Talking at the Crunchie awards in San Francisco this weekend, the 25-year-old chief executive of the world's most popular social network said that privacy was no longer a "social norm".
"People have really gotten comfortable not only sharing more information and different kinds, but more openly and with more people," he said. "That social norm is just something that has evolved over time."
Zuckerberg said that the rise of social media reflected changing attitudes among ordinary people, adding that this radical change has happened in just a few years.
"When I got started in my dorm room at Harvard, the question a lot of people asked was, 'why would I want to put any information on the internet at all? Why would I want to have a website?'."
"Then in the last 5 or 6 years, blogging has taken off in a huge way, and just all these different services that have people sharing all this information."
His statement may not be a surprise, particularly since it helps to justify the company's recent – and highly controversial – decision to change the privacy settings of its 350 million users.
But it also represents a remarkable shift from where the Californian company originally started out.
Launched in 2004 as an exclusive network for Ivy League students, the site grew in part because allowed people to communicate privately – or at least among small groups of friends.

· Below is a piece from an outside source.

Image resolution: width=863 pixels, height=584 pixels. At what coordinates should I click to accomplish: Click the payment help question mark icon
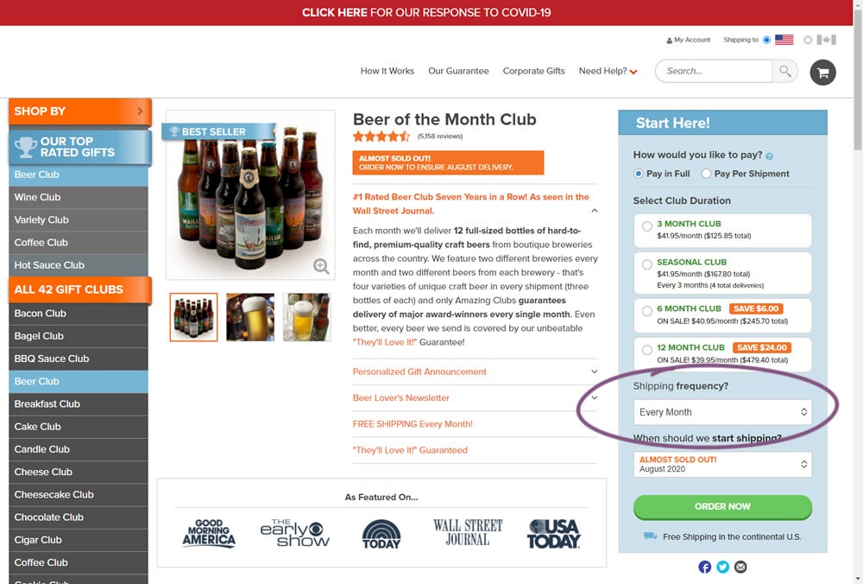(x=769, y=156)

The constant tug of war between public and private information that ensued led to a series of embarrassing incidents where individuals published information online thinking it was private, only to have it reach the public.
These episodes are partly the result of the way people use Facebook, which has changed its service on several occasions in recent years. Each time the site brings more information into the public domain – and at each point it faces a series of protests and adverse reactions from users.
Moves included the decision in 2006 to introduce the "news feed" – an update of people's activities that is now central to Facebook's service. A year later it launched Beacon, a contentious advertising system that allowed advertisers to track your activities online. That eventually led to the company settling a lawsuit for $9.5m, but it did not prevent it from bringing in new privacy changes in December that one campaign group called "plain ugly".
In his talk, however, Zuckerberg said it was important for companies like his to reflect the changing social norms in order to remain relevant and competitive.
"A lot of companies would be trapped by the conventions and their legacies of what they've built," he said. "Doing a privacy change for 350 million users is not the kind of thing that a lot of companies would do.
"But we viewed that as a really important thing, to always keep a beginner's mind and what would we do if we were starting the company now and we decided that these would be the social norms now and we just went for it."
Not everybody agrees. Marshall Kirkpatrick, of the technology industry blog ReadWriteWeb, said Zuckerberg's statement was "not a believeable explanation" and pointed to the company's complicity in changing the way people think about online privacy.
Meanwhile, others have rejected the idea that younger people, in particular, are less concerned about privacy. Last month Microsoft researcher and social networking expert Danah Boyd told the Guardian that such assumptions often misunderstood the reasons that people put private information online.
"Kids have always cared about privacy, it's just that their notions of privacy look very different than adult notions," she said.
"As adults, by and large, we think of the home as a very private space … for young people it's not a private space. They have no control over who comes in and out of their room, or who comes in and out of their house. As a result, the online world feels more private because it feels like it has more control."